One of the most popular ways to ostracize people is to demonstrate that while it is acceptable to discuss marginalization and segregation, it is unacceptable to be directly exposed to such circumstances. Sure, going to the fundraiser for single parents is fashionable, but few people knock on the doors offer babysitting or barter chores if possible. This behavior leads to racial and socioeconomic segregation, leaving already distressed populations without resources to change their lives. Unfortunately, because many government entities are managed by people with elite status, few are willing to change how local housing markets are structured to integrate neighborhoods.
Those in neighborhoods with means have the time and energy to devote to making sure that their communities remain “as is,” meaning that those present feel empowered to maintain present conditions even if the area had previously been different. Residents who only value the historic architecture of a community but not the demographics may spur further inequities by being unwilling to research how their neighborhoods have changed. With the complicated history of any nation, it becomes vital to reorganize neighborhoods to reflect the reality that the city wants represented because without acknowledgment, alienation is inevitable.

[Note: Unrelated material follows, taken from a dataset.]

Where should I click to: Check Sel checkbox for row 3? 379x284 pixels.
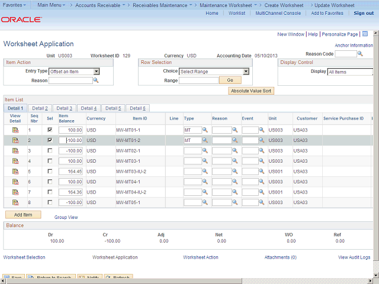pos(50,151)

Additionally, the lower classes are simply unable to devote as much time to sustaining a solid voice when planning methods are being addressed. Most work variable schedules and multiple jobs to deal with the rising costs of living; thus, they cannot fight the fast food franchises and the predatory loan services that engulf their neighborhoods. Business placement shapes how neighborhoods are developed, and areas without sustainable amenities (banks, health clinics, professional services) will always be valued less than neighborhoods with those businesses. Therefore, underserved communities remain such because people outside those communities are allowed to shape them–at least until developers discover potential economic opportunity.
Finally, depressed areas remain so for decades because instead of recognizing the average costs of each neighborhood or planned community, government entities focus on cities as a whole. Consequently, most of the working poor ends of living on the margins of economic hubs because of market distortion based on luxury housing versus tenement housing. Often, areas that were historically popular or draw national interest become the first areas to allow displacement while areas that could have gained sustainability remain neglected due to brand failure.
In a surprising turn of events, people are beginning to notice these inequities, and the US Department of Housing and Urban Development have been taken to task by the courts. People are finally being forced to accept that there is no logical explanation for separation by race and/or socioeconomics–especially since it costs more in infrastructure. Abstract integration does not count when cities are truly committed to righting the wrongs of previous eras.